Conclusion: Underweight and significant weight loss were associated with poor prognosis in brain metastases. Meanwhile, anti-cancer therapies did not significantly improve overall survival in patients with underweight. These findings suggest that improving nutrition to maintain body weight is critical for patients with brain metastases.

Introduction

Brain metastases are detected in approximately 10–40% of patients with cancer (1, 2). Over the decades, the incidence of brain metastases is increasing due to improved imaging techniques and effective systemic treatment of primary cancers (3). Although aggressive therapy has been used, the prognosis is generally poor (4, 5). Several factors were investigated to predict prognosis in these patients, such as age, Karnofsky Performance status, type of primary tumor, and location and number of brain metastases (6). However, the impact of BMI on prognosis in brain metastases was unclear.

The major influence of BMI on cancer prognosis can be rationalized by the effect of fat tissue on hormones and metabolism (7). It was reported that a higher BMI might be advantageous for cancer prognosis because more energy reserves could be drawn on through aggressive treatment (7). Meanwhile, genome expression analysis found that cancer-promoting genes of metabolism and fatty acid presented lower expression in patients with higher BMI (8). However, higher BMI may be associated with worse cancer prognosis via increasing serum insulin concentrations and the bioavailability of insulin-like growth factor-I (9). Lean muscle mass is also lost during cancer progression, a phenomenon known as cancer cachexia, with occurrence of other metabolic derangements (10). The complex relationship between BMI and cancer, including brain metastases, remains poorly understood.

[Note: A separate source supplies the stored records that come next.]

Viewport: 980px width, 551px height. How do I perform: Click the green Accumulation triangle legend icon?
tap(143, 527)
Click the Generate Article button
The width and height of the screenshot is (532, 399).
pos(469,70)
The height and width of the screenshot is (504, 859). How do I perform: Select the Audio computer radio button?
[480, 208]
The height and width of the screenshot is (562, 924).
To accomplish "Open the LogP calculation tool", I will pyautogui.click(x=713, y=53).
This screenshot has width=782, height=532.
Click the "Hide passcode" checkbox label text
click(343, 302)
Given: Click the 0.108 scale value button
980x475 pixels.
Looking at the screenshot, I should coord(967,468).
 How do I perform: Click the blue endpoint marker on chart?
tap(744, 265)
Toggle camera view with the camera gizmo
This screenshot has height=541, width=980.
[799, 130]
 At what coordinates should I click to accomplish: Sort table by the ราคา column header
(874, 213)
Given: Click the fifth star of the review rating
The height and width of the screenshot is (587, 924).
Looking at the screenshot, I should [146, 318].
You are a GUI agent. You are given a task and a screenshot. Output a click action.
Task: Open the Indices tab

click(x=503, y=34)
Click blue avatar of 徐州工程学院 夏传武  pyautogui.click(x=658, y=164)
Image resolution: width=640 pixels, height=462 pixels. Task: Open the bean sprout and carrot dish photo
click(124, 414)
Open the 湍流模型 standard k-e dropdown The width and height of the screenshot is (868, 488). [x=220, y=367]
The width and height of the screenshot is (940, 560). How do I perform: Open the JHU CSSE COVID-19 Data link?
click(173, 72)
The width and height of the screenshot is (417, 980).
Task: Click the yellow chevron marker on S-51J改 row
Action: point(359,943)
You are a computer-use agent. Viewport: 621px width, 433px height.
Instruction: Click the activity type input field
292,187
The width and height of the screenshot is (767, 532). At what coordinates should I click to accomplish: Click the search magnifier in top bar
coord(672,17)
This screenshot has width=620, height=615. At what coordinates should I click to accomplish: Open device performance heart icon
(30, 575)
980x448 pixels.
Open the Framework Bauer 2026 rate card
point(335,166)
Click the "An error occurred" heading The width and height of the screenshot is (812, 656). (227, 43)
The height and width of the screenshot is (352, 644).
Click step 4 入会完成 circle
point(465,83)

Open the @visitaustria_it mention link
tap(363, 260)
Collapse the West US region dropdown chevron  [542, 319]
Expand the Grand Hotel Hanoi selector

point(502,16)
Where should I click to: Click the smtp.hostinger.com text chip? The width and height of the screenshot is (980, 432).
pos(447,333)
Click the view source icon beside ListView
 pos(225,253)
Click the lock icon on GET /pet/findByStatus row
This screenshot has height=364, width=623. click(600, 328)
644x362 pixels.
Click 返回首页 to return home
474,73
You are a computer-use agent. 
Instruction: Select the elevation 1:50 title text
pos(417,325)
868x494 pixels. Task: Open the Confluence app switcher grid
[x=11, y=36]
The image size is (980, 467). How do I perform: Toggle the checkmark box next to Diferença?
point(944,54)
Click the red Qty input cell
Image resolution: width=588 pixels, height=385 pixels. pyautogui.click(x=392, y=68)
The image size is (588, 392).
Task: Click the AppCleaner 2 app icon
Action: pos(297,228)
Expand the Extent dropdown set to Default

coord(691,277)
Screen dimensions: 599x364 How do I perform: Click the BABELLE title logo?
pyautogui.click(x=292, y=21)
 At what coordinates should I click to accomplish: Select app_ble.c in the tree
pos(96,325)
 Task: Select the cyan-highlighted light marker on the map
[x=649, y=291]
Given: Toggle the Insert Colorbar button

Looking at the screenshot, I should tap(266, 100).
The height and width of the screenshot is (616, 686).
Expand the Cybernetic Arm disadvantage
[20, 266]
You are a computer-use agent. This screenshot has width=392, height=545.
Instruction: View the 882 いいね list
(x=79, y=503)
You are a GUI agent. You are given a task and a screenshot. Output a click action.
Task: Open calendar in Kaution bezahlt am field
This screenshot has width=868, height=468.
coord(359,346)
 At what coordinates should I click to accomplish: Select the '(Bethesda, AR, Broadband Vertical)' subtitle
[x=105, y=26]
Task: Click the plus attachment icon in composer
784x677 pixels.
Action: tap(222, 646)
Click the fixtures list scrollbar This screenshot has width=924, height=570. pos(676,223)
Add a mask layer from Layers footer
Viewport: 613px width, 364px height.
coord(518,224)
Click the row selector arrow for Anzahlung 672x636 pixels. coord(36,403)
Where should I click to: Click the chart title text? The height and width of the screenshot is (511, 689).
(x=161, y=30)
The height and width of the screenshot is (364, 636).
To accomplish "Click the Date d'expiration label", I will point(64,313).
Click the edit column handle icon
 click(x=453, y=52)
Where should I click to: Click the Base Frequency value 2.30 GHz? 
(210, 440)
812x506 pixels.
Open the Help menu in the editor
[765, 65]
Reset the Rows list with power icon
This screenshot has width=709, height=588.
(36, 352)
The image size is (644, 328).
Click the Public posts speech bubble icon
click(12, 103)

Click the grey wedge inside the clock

In brain metastases, a retrospective analysis including 624 patients with brain metastases reported that the median overall survival of underweight patients was 3 months, which was significantly shorter than healthy or patients who are overweight/obese (7–8 months, p < 0.001) (11). Lareida et al. evaluated the correlation of BMI with survival outcomes in brain metastasis, and demonstrated that overweight was associated with better outcomes, while underweight associated with worse outcomes (12). However, another study identified that BMI ≥ 25 kg/m2 had a negative impact on overall survival compared with BMI < 25 kg/m2 (median overall survival: 13.7 vs. 30.6 months, p < 0.001) (13). Whether BMI is a significant predictor of prognosis in brain metastases remains controversial.

Here, we examined whether BMI is a prognostic factor in patients with brain metastases. We performed a retrospective analysis based on 2,466 patients with brain metastases to identify the impact of BMI and weight change on prognosis and to evaluate the disparity of survival outcomes in patients receiving anti-cancer therapies or those who did not according to the classification of BMI.

Materials and Methods

Patients and Data Collection

We retrospectively collected data from West China hospital between Oct 2010 and July 2019. The last follow-up time was April 2021. The survival status of patients was also used in the household registration system in China. Patient consent was waived by the Institutional Review Board because no intervention was given, and no patients’ privacy was leaked. To be included in this study, patients had to be pathologically confirmed to have cancer and had radiologic findings of brain metastases. Patients were excluded if they had neoplastic meningitis or were age < 18 years old.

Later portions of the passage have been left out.